In this interview, we sit down with Knut Nesheim, head of engineering at Varjo’s Teleport. Teleport is a Gaussian Splatting tool built by Varjo, the Finnish company renowned for the top-tier VR headsets geared towards businesses and enterprises. In this interview, we dive into the reasoning for investing in 3DGS, the technology that makes it possible to view these high-fidelity reconstructions in VR, and usecases from real-world enterprises leveraging this technology.
Before getting into the interview, I wanted to quickly introduce you to today’s sponsor Gracia AI. Gracia AI is the only app that allows you to experience Gaussian Splatting volumetric videos on a standalone headset, either in VR or MR.
It is a truly impressive experience and I recommend you to try it out right now on your Quest or PC-powered headset.
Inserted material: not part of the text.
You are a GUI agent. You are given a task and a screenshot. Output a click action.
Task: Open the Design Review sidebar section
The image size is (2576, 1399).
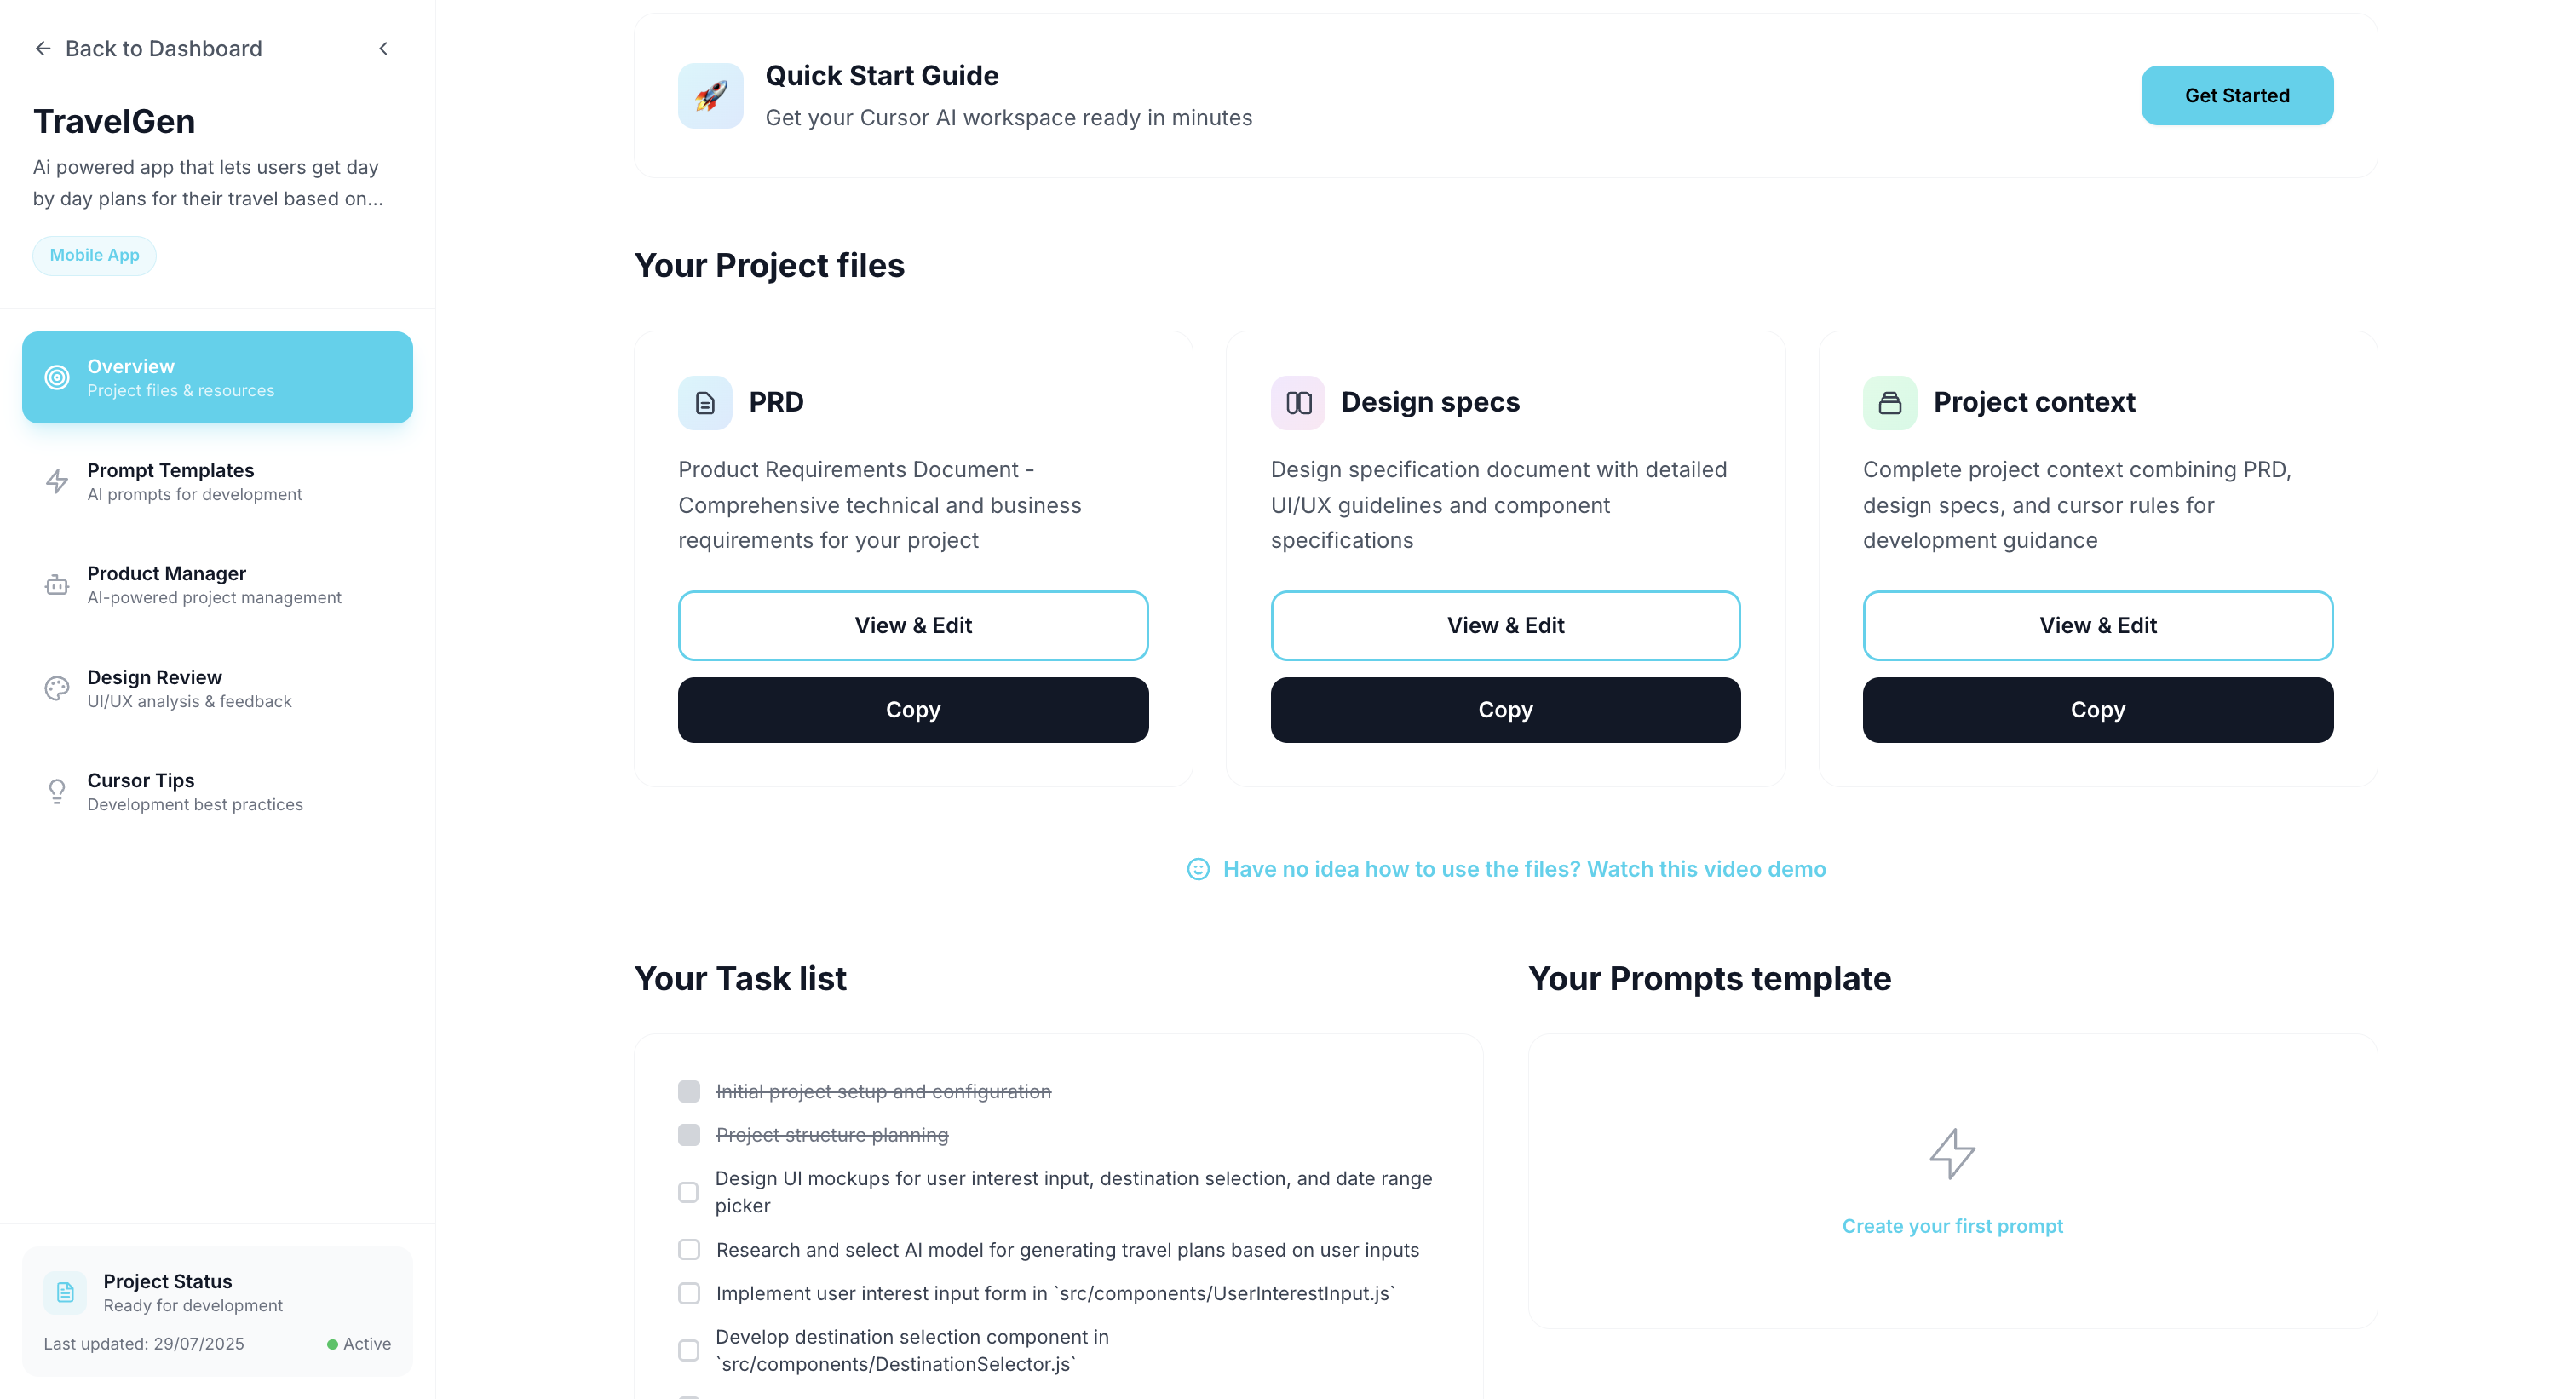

Interview with Knut Nesheim
So Vario is known for having the top class VR headset currently available, and you’re investing in a technology to create, present, and share 3DGS. Can you explain us why?
Knut Nesheim: Yeah, so Teleport actually has quite a long history. We started working on Teleport four years ago, coming at it from a different angle: create amazing worlds you could view in VR, with our headset playing a central role. Back then, NeRF was becoming the best approach, but real-time rendering was computationally really difficult. When G-splatting showed up two years ago, we saw an opportunity: finally real-time rendering on a high-end VR headset was possible.
What led you to invest in a software like Teleport? Wasn’t hardware enough?
Knut Nesheim: Vario’s business strategy is to be more of a foundational technology layer in virtual, mixed, and augmented reality. Our headset is agnostic to applications, and Teleport is also agnostic to end goals: you could inspect a factory or put a botanical garden online. We saw that with one of these headsets, the first thing people want is to capture something real and view it with others as realistically as possible. G-splatting lets you do that, so branching into immersive software made perfect sense.
Can you share some of the magic happening behind the scenes, like the pipeline, profiles, iterations, or compression you use?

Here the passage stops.